I suspect 'James' there, like a lot of other people running around loose these days has a chronic substance abuse problem


----------



## Allrounderco

Haha - 33 Feedback.

You were composed in your correspondence.


----------



## Freqman1

I probably should have just let it go but decided not to give stupidity a free pass today! I’d still love to see his “restored” bikes. V/r Shawn


----------



## barneyguey

Wow! His problem is he doesn't know what he doesn't know. I meet lots of people like that. I know the more I learn about these old treasures, the less I think I know.

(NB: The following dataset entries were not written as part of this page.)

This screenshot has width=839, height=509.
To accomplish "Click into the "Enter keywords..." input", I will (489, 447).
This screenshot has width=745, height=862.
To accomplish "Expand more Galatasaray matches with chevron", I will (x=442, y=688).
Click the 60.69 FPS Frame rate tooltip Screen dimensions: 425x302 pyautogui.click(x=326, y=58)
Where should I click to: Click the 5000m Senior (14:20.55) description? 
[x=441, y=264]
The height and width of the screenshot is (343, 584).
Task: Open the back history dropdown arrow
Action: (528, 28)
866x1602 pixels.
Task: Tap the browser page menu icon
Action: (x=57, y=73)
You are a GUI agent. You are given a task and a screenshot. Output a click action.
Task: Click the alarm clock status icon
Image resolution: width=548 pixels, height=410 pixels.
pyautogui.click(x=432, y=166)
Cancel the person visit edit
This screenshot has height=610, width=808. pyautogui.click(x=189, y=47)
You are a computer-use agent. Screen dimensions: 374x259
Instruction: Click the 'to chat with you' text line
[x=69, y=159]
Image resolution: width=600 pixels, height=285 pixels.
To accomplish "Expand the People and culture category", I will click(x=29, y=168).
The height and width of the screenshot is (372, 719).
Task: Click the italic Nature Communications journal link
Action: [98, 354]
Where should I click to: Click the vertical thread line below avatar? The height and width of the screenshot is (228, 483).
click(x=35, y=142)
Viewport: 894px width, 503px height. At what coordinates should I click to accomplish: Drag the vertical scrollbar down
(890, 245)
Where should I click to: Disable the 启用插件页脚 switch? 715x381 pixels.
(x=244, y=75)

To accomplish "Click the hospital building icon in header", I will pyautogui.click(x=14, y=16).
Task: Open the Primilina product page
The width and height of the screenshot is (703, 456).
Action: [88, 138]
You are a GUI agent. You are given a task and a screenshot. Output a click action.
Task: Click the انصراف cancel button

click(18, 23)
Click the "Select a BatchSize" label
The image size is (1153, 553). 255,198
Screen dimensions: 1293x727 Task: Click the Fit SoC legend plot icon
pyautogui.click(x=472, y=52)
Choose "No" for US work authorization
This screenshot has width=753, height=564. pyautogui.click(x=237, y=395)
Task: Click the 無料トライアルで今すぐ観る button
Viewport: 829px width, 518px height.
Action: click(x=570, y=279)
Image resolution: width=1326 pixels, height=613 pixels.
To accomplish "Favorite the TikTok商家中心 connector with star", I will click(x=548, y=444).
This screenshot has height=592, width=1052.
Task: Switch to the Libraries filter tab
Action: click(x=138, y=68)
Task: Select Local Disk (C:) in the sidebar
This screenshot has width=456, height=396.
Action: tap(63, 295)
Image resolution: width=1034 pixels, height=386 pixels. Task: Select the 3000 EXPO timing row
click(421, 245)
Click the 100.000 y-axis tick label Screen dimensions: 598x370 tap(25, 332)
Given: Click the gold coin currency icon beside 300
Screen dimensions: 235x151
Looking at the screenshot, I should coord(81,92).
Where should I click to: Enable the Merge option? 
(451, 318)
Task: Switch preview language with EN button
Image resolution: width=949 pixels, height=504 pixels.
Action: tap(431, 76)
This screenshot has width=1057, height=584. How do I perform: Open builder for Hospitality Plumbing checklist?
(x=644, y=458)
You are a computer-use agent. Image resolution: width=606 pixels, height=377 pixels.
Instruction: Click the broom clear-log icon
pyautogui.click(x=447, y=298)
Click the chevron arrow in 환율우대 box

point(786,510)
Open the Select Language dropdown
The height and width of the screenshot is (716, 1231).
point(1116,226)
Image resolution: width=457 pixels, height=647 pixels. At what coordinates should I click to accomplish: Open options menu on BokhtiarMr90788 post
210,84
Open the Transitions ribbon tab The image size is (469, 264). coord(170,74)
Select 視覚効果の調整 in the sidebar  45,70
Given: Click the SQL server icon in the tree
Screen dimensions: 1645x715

Barry


----------



## Boris

True, this guy was over the top, but I probably would have just let him know where the serial number was located on the bike without telling him where he ranked on the collector scale.


----------



## Allrounderco

Remember when we were grade schoolers and out of insecurity some of us or our peers would make up stories about our fathers as if that somehow made us better. I particularly recall the next door neighbor who liked to tell me about how is father worked for some big company, and invented this and that. Fine, I can’t disprove it. But you’re still the foster kid in the tract house next door. At least my neighbor put a name to his father’s fantasy business.


----------



## CURTIS L LINDGREN

Blackbomber said:


> Haha - 33 Feedback.



I think that is a reference to "Transactions "    ( Buying and Selling Total )          Anyhoo...............Thanks ,  Shawn for sharing what happened with this "Expert"


----------



## ThegoodThebad&Therusty

I believe social media has a lot to do with James's problem. Faceplant, twitter, snapchat et al have fostered a corrosive atmosphere regarding how people interact with strangers on the internet. If you contradict or disagree with people these days they instantly get defensive and take it as an assault on the core of their humanity.
I see it happen all the time here on this website. People didn't used to be that way not that long ago.


----------



## catfish

Meth is a real problem.


----------



## vincev

Guys like that kknow enough to be dangerous.lol They can ruin your day if you let them.


----------



## Euphman06

This is kind of like (to an exaggerated degree) all the nice people out there that will fight you tooth and nail on their fork being clearly bent. "Came that way from the factory". Ok buddy, whatever you say...


----------



## SirMike1983

ThegoodThebad&Therusty said:


> I believe social media has a lot to do with James's problem. Faceplant, twitter, snapchat et al have fostered a corrosive atmosphere regarding how people interact with strangers on the internet. If you contradict or disagree with people these days they instantly get defensive and take it as an assault on the core of their humanity.
> I see it happen all the time here on this website. People didn't used to be that way not that long ago.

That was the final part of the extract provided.